Open season means feds can move to self-plus-one option

The Office of Personnel Management finalized the rule creating a new benefit option for the Federal Employee Health Benefit Program.

Federal employees can begin signing up for the self-plus one option in the Federal Employee Health Benefits Program when the annual open season starts Nov. 9.

The Office of Personnel Management finalized the ruleThursday creating this new benefit option for employees and retirees starting in 2016.

Congress passed and President Barack Obama signed this self-plus-one option into law as part of the bipartisan Budget Act of 2013. OPM delayed implementation of the new option until 2016.

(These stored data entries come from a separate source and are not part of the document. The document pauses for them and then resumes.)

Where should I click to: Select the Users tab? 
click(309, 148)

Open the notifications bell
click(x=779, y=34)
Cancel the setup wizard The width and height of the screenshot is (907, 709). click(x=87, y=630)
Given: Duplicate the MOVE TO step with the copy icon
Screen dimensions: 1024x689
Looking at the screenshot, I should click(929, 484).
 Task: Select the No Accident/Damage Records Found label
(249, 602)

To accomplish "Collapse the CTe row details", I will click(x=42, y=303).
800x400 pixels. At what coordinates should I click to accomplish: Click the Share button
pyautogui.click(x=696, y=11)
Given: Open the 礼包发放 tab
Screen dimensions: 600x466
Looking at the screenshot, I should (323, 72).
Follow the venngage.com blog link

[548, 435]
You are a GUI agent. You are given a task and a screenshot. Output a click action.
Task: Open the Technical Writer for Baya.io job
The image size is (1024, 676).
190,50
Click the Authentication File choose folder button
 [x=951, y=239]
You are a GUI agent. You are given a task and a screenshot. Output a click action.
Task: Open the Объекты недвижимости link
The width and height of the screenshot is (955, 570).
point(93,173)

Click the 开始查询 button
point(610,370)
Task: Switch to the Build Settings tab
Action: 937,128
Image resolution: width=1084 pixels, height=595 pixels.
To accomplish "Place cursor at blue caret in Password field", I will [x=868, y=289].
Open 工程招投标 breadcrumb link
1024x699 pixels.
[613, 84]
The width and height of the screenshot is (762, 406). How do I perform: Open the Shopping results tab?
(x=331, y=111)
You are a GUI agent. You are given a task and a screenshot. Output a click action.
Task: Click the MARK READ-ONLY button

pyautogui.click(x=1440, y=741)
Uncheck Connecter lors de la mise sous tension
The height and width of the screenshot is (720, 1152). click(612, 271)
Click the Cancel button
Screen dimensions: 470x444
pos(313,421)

OPM issued a proposed rule in December and received 64 comments from the five FEHBP carriers, two employee associations or unions and one organization representing carriers. OPM also got 56 comments from individuals, many of whom are enrollees in the federal health care program.

OPM estimated that federal employees should expect to pay a little less under the self-plus-one option versus the cost of self and family coverage. The agency estimated in its fiscal 2014 budget justification that the self-plus-one option would cost about 94 percent of the other coverage options.

Due to lower expected premiums, OPM said the self-plus-one option would result “in score-able savings to the government because the government share of annuitant premiums will decrease. OPM estimated that, in total, savings for annuitants and the government would rise above $450 million in the first year of self plus one. Conversely, costs for non-Postal employees and the government would rise about $450 million for the same time frame.”

Federal employees will have to wait another few weeks to find out whether OPM’s estimates of self-plus-one option being a cheaper alternative comes true.

OPM traditionally announces changes to FEHBP premiums in late September or early October. Federal employees and retirees saw a 3.2 percent increase in healthcare costs in 2015.

OPM also estimated that about 33 percent of the active federal employees with self or family coverage would shift to self-plus one, while about 80 percent of the retirees would partake in the new insurance choice.

“Based on available data and experience, OPM estimates that much of the movement that will occur will result in a shift from one enrollment type to another. There are a limited number of circumstances where the addition of the self-plus-one enrollment type may result in new FEHB enrollees or in enrollees leaving the program,” OPM stated in the final rule. “It is difficult to estimate how many individuals may newly enroll in the program. Most employees who do not participate in the FEHB Program do so because they have access to other insurance options.”

In 2013 while developing the proposed rule, OPM asked the carriers for data on their federal enrollees. The carriers say 60 percent are annuitants and 40 percent are active employees.

“Carriers reported that over one million self and family contracts had only one dependent listed,” OPM wrote. “While this number does not capture the universe of enrollees who may choose a self plus one enrollment, it does provide a starting place for estimating the potential movement between tiers.”

OPM also analyzed enrollment data for the Federal Employees Dental and Vision Insurance Program (FEDVIP). FEDVIP has offered self-plus-one option since 2007.

“There are currently approximately 2.7 million FEDVIP contracts. Of those, 41 percent are self only, 32 percent are self-plus-one, and 27 percent are self and family,” OPM wrote.

OPM said in the final rule the self-plus-one is not an option for everyone. The agency said domestic partners, cohabitating (unmarried) couples and siblings are not considered eligible family members under the law at this time.

OPM sent the FEHBP carriers a letter in April outlining plans to promote the self-plus-one option.

“Because we expect a large number of enrollment changes during Open Season 2015, communications with FEHB enrollees will be more important than ever. We urge you to incorporate the following messages, which emphasize the importance of reviewing FEHB enrollment choices available for plan year 2016, into your Pre-Open Season and Open Season communication campaigns,” the letter said.

OPM suggested the carriers encourage feds to shop around, use the plan comparison tool, to consider self-plus-one if it’s just you and your child under age 26 or you and your spouse and to ensure federal employees understand they will not be automatically enrolled in the self-plus-one option.

OPM also issued a fact sheet and frequently asked questions about self-plus-one.

The agency said in March it expects some other changes to the FEHBP plans as well.

OPM asked carriers to consider five changes for 2016, including giving employees and retirees the ability to compare the costs of drugs online.